**The problem**
Reproduce, word for word, the data running from the line containing "Click the 免费公开测试中 subtitle text" through the line containing "Action: pos(34,307)", both of those lines included. Omit the pictures from your answer.
##### Extracted material #####
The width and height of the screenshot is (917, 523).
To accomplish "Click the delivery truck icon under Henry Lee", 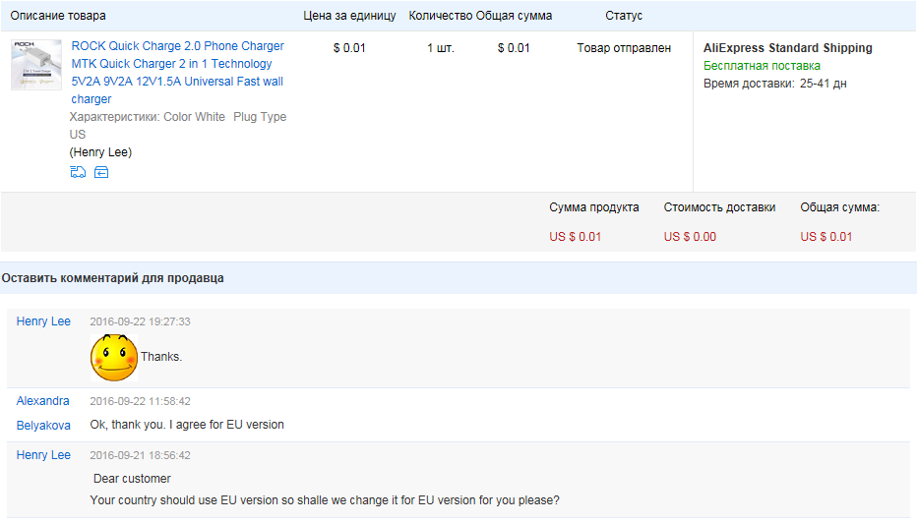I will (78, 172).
#####
##### Extracted material #####
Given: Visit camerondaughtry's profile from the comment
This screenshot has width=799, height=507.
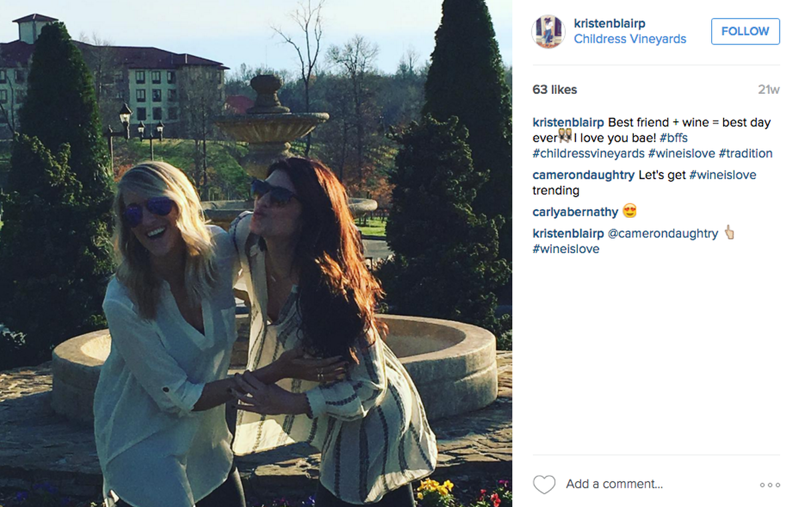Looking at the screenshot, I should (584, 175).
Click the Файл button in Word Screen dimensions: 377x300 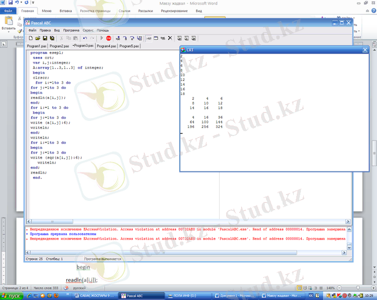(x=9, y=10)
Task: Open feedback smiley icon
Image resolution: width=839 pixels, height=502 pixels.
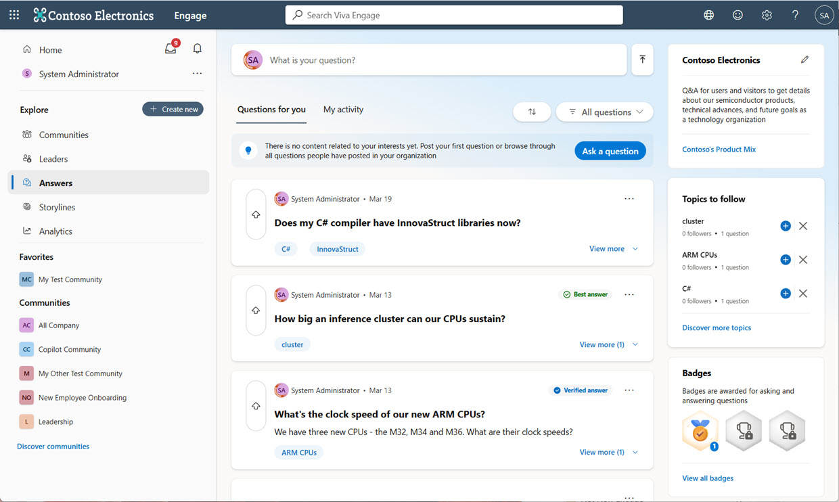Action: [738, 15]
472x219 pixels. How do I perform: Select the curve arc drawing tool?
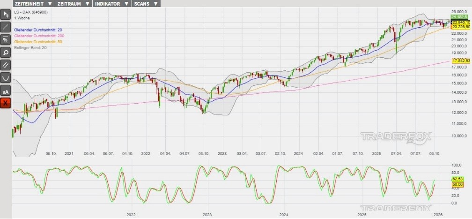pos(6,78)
#####
##### Extracted material #####
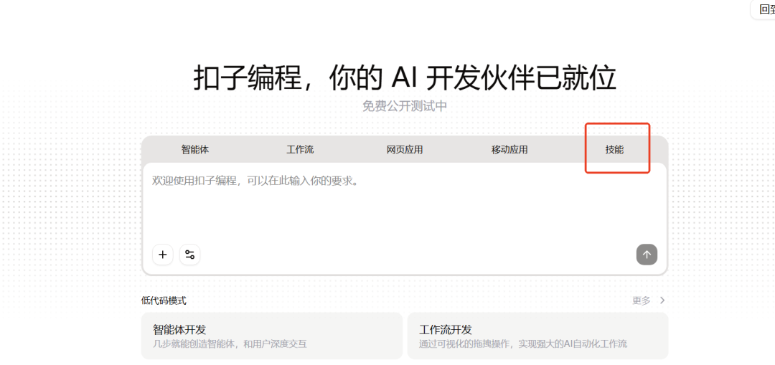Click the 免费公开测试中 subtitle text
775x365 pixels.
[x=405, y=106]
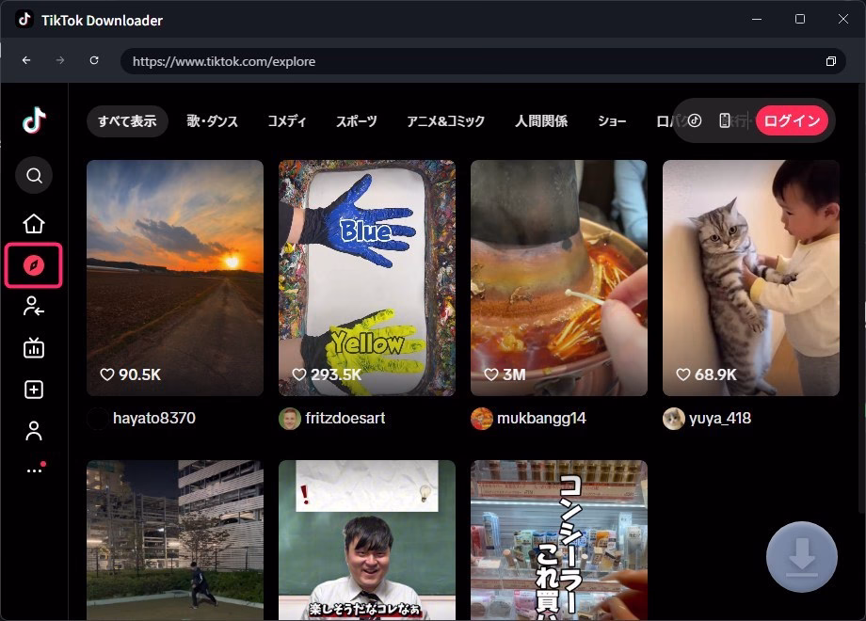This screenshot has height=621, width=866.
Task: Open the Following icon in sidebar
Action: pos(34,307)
#####
**Solution**
Click the 免费公开测试中 subtitle text
775x365 pixels.
[x=405, y=106]
This screenshot has height=621, width=866.
Task: Open the Following icon in sidebar
Action: pos(34,307)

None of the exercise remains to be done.